CATANIA – Il mondo dell’associazionismo è un enorme puzzle fatto di piccoli gesti. Azioni incastrate ad altre pronte a rivelare ciò che di più buono vi è, ancora, nell’animo umano. Storie di bambini, donne e uomini che si intrecciano per dare vita alla socializzazione e al rispetto delle diversità come strumento di crescita. Live Sicilia Catania intraprende un viaggio nell’universo delle associazioni nostrane, fotografando i quartieri in cui spesso, e in silenzio, operano gruppi di volontari. “Il poco di molti diventa moltissimo” è, ad esempio, uno dei motti di Carlo Cittadino, presidente di Kataneconomie.
Quante le associazioni presenti a Catania?
Quelle attive saranno circa 200. Tra queste parecchie rimangono ancora, però, sconosciute alla collettività nonostante operino in maniera proficua nel territorio.
Quali i quartieri più interessati?
Soprattutto i Cappuccini, Picanello, Ognina e l’area della Playa.
Che funzioni svolgono?
Di mediazione fra il pubblico e il privato, con enormi difficoltà però.
Dovute a cosa?
In primis, alla mancanza di coordinamento. A Catania esiste il Centro di Servizio per il Volontariato Etneo che si occupa di coordinare e supportare le associazioni soprattutto sotto il profilo finanziario, ma bisognerebbe creare un volontariato che non gravi più sulle spese dello Stato. Occorrerebbe mettere insieme le diverse forze associative per produrre ricchezza e lavoro.
In tempo di crisi, il mondo delle associazioni può rappresentare, quindi, un’opportunità di lavoro?

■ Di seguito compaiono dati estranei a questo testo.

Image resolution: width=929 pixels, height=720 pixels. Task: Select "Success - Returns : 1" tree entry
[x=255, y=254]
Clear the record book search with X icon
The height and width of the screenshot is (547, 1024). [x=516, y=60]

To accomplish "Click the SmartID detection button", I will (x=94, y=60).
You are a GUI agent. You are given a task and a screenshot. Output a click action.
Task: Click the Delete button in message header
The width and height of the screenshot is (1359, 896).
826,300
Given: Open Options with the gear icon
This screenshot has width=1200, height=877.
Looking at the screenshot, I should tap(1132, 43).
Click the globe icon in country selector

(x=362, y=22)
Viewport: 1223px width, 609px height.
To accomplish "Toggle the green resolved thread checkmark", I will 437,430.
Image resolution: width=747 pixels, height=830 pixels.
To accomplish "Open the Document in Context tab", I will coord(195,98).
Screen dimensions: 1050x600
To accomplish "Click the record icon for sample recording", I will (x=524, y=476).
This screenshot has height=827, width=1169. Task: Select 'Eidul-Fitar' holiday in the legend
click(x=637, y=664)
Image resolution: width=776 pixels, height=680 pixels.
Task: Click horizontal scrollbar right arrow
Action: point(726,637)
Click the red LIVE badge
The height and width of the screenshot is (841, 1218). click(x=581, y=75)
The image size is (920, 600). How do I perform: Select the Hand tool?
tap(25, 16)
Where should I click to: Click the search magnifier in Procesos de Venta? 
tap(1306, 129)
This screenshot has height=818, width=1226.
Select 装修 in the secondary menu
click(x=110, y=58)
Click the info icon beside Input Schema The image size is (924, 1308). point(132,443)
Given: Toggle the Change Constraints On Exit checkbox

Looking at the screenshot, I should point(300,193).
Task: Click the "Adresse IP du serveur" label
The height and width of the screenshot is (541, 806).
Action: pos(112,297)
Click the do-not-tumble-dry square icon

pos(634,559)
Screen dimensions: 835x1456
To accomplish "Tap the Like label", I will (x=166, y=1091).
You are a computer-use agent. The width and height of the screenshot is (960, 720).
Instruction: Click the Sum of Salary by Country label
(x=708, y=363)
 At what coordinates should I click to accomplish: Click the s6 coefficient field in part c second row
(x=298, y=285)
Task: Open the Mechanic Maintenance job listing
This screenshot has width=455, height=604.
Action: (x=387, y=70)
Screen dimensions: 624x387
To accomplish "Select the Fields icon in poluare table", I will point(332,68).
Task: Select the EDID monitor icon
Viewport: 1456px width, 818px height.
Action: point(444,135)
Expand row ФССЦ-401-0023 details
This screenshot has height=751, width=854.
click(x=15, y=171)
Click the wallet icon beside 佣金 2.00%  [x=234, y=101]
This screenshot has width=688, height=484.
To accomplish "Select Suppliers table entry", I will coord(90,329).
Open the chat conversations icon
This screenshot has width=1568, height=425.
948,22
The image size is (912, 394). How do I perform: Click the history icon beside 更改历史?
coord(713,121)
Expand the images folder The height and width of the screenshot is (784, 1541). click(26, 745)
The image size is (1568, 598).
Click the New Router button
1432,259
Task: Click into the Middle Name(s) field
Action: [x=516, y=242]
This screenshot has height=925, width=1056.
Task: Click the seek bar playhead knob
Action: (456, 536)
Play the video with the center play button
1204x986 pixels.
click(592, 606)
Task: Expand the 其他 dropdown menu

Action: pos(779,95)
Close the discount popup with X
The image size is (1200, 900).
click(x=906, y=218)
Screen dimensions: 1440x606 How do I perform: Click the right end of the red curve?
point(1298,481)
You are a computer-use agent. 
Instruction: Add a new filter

Sì, purtroppo da noi però manca quel collante utile a trasformare tutto ciò in realtà. Periodicamente assistiamo alla realizzazione di censimenti tesi a stilare statistiche e dati che lasciano il tempo che trovano. La nostra idea è un’altra: mettere in rete tutte le associazioni, attuando iniziative e progettualità soprattutto a favore dei giovani. E invece, quando si parla di associazioni, i politici fanno ancora un uso spropositato di tre parole: volontariato, etica e sinergia. E questo accade perché, vivendo lontani dalla realtà che li circonda, non riescono a comprendere fino in fondo il valore profondo di quei termini.
Come andrebbe affrontato il problema?
Occorrerebbe che ognuno di noi mettesse a disposizione altrui le proprie potenzialità e professionalità. In America i lavoratori, ad esempio, hanno il diritto per contratto di richiedere al datore alcune ore per esercitare il volontariato, ore ovviamente non retribuite, ma che generano ricchezza sociale. Nel 2011 abbiamo presentato al sindaco un nostro progetto per avviare una partecipazione diretta dei cittadini alla vita di palazzo, ma il riscontro è stato pressoché vano.
Quali erano le vostre proposte?
Incentivare la raccolta differenziata, adoperare gli archi della marina come sedi adibite alla promozione degli enti no profit, a costo zero per la collettività. Strettamente collegato a quest’ultima idea, il progetto di realizzare uno spiazzale nell’area antistante il porto destinata ad eventi sociali e cineforum, adoperando i sanpietrini dismessi da via Etnea. Suggerivamo, poi, per Corso Martiri della Libertà la realizzazione di parcheggi sotterranei e verde pubblico nelle buche dove ancora oggi alloggiano, in condizioni igienico sanitarie precarie, parecchi immigrati. L’area, così vasta, permetterebbe difatti la costruzione di un numero di posti macchina efficaci per eliminare l’ingresso delle auto nel centro storico, collegando quest’ultimo attraverso bus navetta elettrici.
Siete riusciti a realizzare per un breve periodo, però, l’agenzia immobiliare sociale?
Sì, ma solo per 6 mesi. Di volta in volta abbiamo presentato istanza all’amministrazione di poter destinare, temporaneamente, alcuni degli immobili inutilizzati di proprietà del Comune per sopperire alla precarietà di chi, a causa di condizioni economiche disastrose, è costretto a vivere in macchina. Una bellissima esperienza. Peccato solo che le nostre proposte rimangono ad impolverarsi nei cassetti delle scrivanie degli amministratori.